§ Tugas yang Dikerjakan
Tolong ringkas bacaan tentang resetting pemerintahan Makassar di bawah ini dalam dua kalimat.

§ Bacaan
Tentu tak bisa diterima akal sehat jika terjadi resetting pemerintahan dimana semua perangkatnya dikosongkan. Mungkin ini akan menjadi pertama di dunia. Yang lumrah terjadi adalah reset, reformulasi, revisi ataupun rekonstruksi kebijakan untuk pencapaian tujuan organisasi pemerintah.

Kedua, penulis menyatakan bahwa kegiatan reset itu dilakukan oleh karena ada ketidaksesuaian antara apa yang diharapkan dengan kenyataan yang ada. Argumentasi ini seharusnya disertai fakta apa yang diharapkan dan bagaimana kenyataannya. Walikota Makassar dalam berbagai kesempatan kerap menyebut dukungan terhadap Makassar Recovery sebagai alasan melakukan resetting.

Sebagai walikota, RPJMD adalah koridor pembangunan yang diperjanjikan kepada publik kemudian struktur pemerintahan di bawahnya akan berjanji mewujudkan harapan tersebut melalui Perjanjian Kinerja kepada Walikota. Jika RPJMD sebagai harapan masih sementara dibahas di DPRD, lalu kenyataan apa yang akan dinilai ?. Argumen penulis soal harapan versus kenyataan ini seolah menuding Walikota Makassar menilai secara subyektif kepada jajarannya.

Ketiga, penulis menyebut kerangka percepatan pelaksanaan reformasi birokrasi pemerintahan menuju pada penerapan merit system. Suka atau tidak resetting atau penataan pemerintahan harus dan wajib dilakukan.

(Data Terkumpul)
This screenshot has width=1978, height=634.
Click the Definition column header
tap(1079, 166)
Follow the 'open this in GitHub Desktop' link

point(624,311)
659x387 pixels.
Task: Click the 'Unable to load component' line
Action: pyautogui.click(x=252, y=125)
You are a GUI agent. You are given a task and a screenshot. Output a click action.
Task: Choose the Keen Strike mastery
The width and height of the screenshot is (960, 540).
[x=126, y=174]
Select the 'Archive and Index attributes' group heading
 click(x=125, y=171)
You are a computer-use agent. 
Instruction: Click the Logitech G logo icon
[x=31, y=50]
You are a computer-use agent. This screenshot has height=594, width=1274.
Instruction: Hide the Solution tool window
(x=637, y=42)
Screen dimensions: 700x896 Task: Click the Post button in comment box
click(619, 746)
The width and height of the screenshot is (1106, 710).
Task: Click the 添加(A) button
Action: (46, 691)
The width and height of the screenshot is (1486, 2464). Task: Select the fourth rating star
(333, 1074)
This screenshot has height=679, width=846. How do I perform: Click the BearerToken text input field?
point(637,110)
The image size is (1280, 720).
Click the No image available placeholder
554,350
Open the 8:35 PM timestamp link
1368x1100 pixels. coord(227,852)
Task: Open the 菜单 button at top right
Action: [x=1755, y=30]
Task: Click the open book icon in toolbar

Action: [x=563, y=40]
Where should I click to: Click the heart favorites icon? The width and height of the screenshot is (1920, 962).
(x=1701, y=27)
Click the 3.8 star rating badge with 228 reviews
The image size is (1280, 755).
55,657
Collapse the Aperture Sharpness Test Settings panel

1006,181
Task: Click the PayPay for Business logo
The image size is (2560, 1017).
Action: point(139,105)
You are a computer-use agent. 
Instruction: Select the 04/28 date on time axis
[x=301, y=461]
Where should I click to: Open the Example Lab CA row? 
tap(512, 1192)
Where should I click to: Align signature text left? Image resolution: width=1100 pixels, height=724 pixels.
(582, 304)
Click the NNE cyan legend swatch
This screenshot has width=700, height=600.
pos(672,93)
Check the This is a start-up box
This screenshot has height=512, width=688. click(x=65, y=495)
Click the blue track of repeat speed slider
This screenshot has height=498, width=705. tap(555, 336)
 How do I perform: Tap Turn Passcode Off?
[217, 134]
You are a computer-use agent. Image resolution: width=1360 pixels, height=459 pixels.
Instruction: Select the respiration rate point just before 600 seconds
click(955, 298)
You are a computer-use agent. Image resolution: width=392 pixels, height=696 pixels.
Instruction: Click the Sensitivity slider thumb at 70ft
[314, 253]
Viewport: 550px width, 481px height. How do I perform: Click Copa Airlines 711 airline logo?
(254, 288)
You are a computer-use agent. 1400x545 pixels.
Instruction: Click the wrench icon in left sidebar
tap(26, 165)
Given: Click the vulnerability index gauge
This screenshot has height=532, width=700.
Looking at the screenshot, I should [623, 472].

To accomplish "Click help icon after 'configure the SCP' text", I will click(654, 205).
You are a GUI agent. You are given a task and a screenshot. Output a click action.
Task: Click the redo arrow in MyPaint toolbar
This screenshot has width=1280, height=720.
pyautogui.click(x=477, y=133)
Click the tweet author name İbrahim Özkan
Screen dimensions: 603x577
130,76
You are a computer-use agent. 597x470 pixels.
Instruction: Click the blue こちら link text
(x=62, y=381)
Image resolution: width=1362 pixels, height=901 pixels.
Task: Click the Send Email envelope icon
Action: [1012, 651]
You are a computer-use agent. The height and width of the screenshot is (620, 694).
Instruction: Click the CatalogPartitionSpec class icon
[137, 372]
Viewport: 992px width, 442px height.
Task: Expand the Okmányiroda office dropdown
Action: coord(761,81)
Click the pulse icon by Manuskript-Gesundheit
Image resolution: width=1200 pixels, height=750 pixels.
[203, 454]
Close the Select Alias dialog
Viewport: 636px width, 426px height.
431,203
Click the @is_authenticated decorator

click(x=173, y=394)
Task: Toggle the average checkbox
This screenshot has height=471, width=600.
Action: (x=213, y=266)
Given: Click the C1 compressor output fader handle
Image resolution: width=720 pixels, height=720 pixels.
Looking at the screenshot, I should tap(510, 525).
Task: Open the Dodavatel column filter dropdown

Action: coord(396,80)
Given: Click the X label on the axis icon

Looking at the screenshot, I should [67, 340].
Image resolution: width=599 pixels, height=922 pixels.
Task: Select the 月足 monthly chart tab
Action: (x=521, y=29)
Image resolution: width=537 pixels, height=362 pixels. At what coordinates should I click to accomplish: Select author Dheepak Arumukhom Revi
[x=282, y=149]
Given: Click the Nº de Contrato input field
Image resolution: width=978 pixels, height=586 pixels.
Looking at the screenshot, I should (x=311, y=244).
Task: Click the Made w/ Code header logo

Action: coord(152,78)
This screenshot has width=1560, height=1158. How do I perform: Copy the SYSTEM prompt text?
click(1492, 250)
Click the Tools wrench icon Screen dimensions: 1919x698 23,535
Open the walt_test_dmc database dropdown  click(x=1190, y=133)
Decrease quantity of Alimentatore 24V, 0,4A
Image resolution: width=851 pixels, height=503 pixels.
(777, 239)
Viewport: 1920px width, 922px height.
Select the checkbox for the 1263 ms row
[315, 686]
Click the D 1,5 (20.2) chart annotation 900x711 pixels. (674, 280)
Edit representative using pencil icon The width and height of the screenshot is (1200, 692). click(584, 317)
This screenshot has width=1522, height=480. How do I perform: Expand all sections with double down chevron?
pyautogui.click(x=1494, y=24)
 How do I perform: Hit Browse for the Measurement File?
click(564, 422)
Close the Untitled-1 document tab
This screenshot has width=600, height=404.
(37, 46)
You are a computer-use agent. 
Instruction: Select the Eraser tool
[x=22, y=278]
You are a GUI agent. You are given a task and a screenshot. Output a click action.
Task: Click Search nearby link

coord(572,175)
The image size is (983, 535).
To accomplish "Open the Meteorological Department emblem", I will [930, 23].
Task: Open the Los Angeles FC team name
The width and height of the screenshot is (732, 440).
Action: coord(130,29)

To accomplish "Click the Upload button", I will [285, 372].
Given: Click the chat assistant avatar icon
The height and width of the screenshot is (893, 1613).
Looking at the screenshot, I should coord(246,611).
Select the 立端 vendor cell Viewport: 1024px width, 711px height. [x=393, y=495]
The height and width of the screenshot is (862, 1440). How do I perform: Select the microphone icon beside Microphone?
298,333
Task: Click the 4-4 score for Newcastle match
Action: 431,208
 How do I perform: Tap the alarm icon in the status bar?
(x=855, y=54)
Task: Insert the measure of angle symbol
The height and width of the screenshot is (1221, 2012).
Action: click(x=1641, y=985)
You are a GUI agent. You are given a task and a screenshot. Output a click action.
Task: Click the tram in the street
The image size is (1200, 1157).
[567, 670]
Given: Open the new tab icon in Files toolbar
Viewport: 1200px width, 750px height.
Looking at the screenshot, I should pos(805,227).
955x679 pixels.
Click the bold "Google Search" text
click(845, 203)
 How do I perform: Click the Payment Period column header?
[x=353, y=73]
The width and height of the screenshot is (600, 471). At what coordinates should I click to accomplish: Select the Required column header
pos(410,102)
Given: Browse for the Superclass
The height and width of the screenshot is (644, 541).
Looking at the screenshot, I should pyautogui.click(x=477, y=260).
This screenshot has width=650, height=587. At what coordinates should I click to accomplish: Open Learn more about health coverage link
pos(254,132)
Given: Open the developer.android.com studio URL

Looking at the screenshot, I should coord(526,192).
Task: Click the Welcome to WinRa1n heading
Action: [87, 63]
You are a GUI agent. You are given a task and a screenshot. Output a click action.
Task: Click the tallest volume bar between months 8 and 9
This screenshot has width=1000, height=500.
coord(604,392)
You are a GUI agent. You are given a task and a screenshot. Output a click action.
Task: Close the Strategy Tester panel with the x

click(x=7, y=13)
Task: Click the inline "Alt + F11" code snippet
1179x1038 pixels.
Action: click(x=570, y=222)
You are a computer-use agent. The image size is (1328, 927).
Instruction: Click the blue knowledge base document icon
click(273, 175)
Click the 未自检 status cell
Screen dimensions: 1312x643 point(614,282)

§ Hasil Tugas Ini
Mengosongkan seluruh perangkat pemerintahan dinilai tidak masuk akal, sedangkan yang lumrah adalah reset, reformulasi, revisi, atau rekonstruksi kebijakan untuk mencapai tujuan organisasi pemerintah. Argumen penulis bahwa reset dilakukan karena ketidaksesuaian antara harapan dan kenyataan seharusnya disertai fakta, padahal RPJMD sebagai harapan masih dibahas di DPRD, dan penulis juga menyebut kerangka percepatan reformasi birokrasi menuju penerapan merit system.